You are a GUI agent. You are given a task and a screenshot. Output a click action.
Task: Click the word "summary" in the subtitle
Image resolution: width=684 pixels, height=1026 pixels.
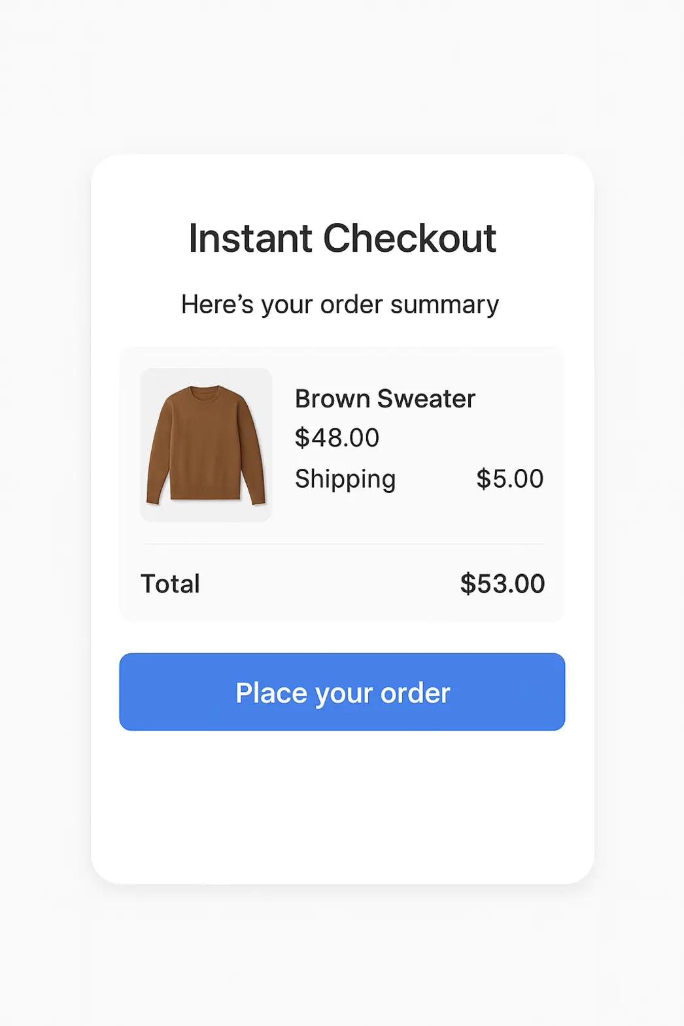[445, 305]
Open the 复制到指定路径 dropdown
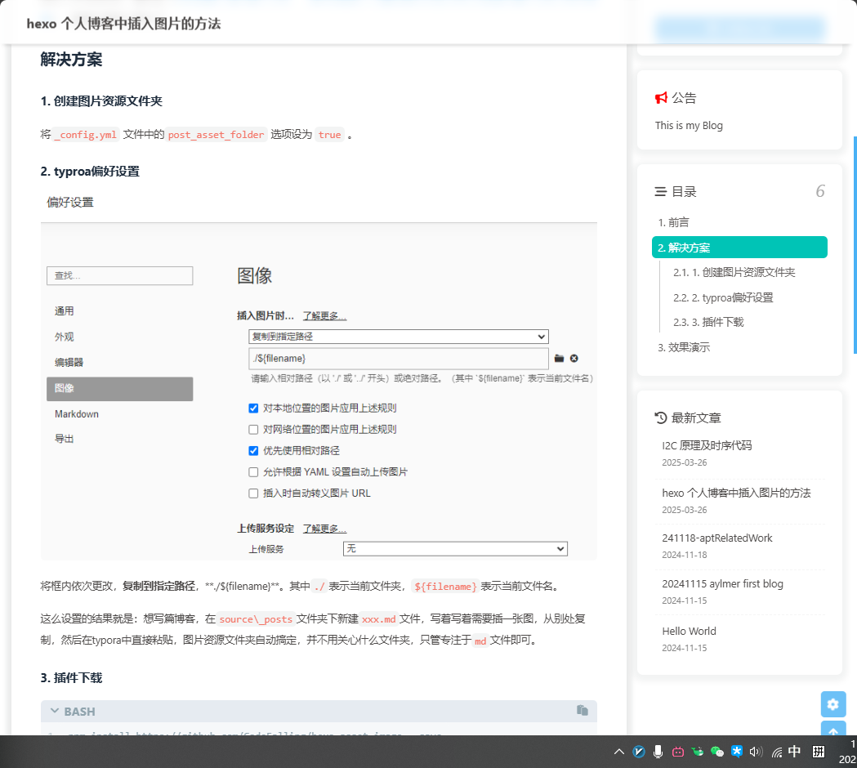The width and height of the screenshot is (857, 768). tap(398, 337)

• • • • •

• **EXERCISE DIRECTIONS**
An exact copy of every line above is needed, without the images.

• **COMPLETED TASK**
You are a GUI agent. You are given a task and a screenshot. Output a click action.
Task: Click the word "summary" in the subtitle
Image resolution: width=684 pixels, height=1026 pixels.
[445, 305]
Open the 复制到指定路径 dropdown
The width and height of the screenshot is (857, 768). tap(398, 337)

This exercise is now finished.